After the birth of a baby, the umbilical cord and placenta are generally castoff. However, both of these are crammed with valuable cord blood stem cells, which can be used in the treatment of a diverse variety of diseases. In short, saving cord blood stem cells could help to save our lives.
Conventionally, bone marrow transplantation has been used to treat many of the conditions that can also be treated with cord blood stem cells. Though, with bone marrow it is necessary to find a perfect match between the donor and the recipient. This makes it far harder to find a suitable match and increases the chances of denial. Cord blood stem cells, however, are very young and adaptable cells, and these have a far greater chance of being accepted, as they do not have to be a perfect match.
The other problem with bone marrow use is that before a transplant can be considered, a suitable donor has to be found. As this donor has to provide a perfect match, it can be a very difficult and laborious to find the right person. In many cases, a transplant is required instantly, and by the time a suitable donor is found it is often too late for the patient. Cord blood stem calls, still, can be piled and anytime available when patient required .The availability of cord blood stem cells, coupled with the increased chances of receiving, it means these cells could be save many lives.

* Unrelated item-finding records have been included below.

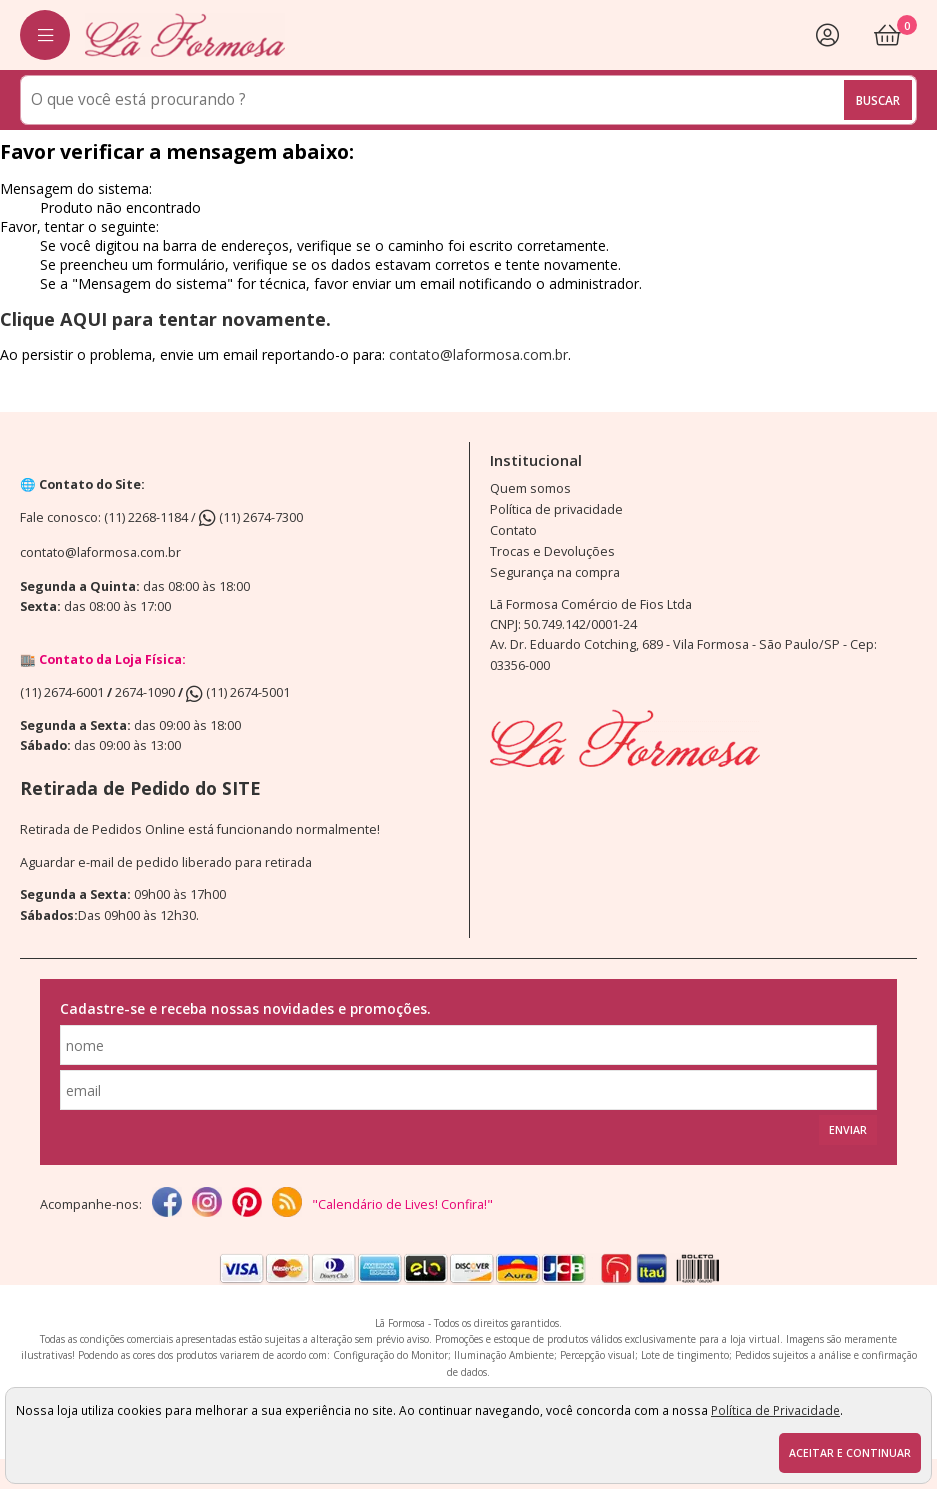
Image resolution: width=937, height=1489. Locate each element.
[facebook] (167, 1204)
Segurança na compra (555, 572)
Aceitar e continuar (850, 1453)
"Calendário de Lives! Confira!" (402, 1204)
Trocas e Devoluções (552, 551)
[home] (185, 34)
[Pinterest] (247, 1204)
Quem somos (530, 488)
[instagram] (207, 1204)
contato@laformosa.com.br (478, 354)
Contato (513, 530)
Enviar (848, 1130)
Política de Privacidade (775, 1410)
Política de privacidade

GVHD (Graft VS Host Disease) is a condition where the recipient’s is rejected by the transplanted stem cells or bone marrow. This is a common existence and sadly proves incurable for many. Cord blood stem cells, however, do not have to be a perfect match and therefore the risk of this elimination is intensely condensed.
When we save the cord blood stem cells after the birth of yours baby it could not only help others, but could also prove dynamic to your own family in coming years. By funding these cord blood stem cells, you have the peace of mind that should any member of the family involved in a serious accident or bond with a condition that requires a stem cell transplant.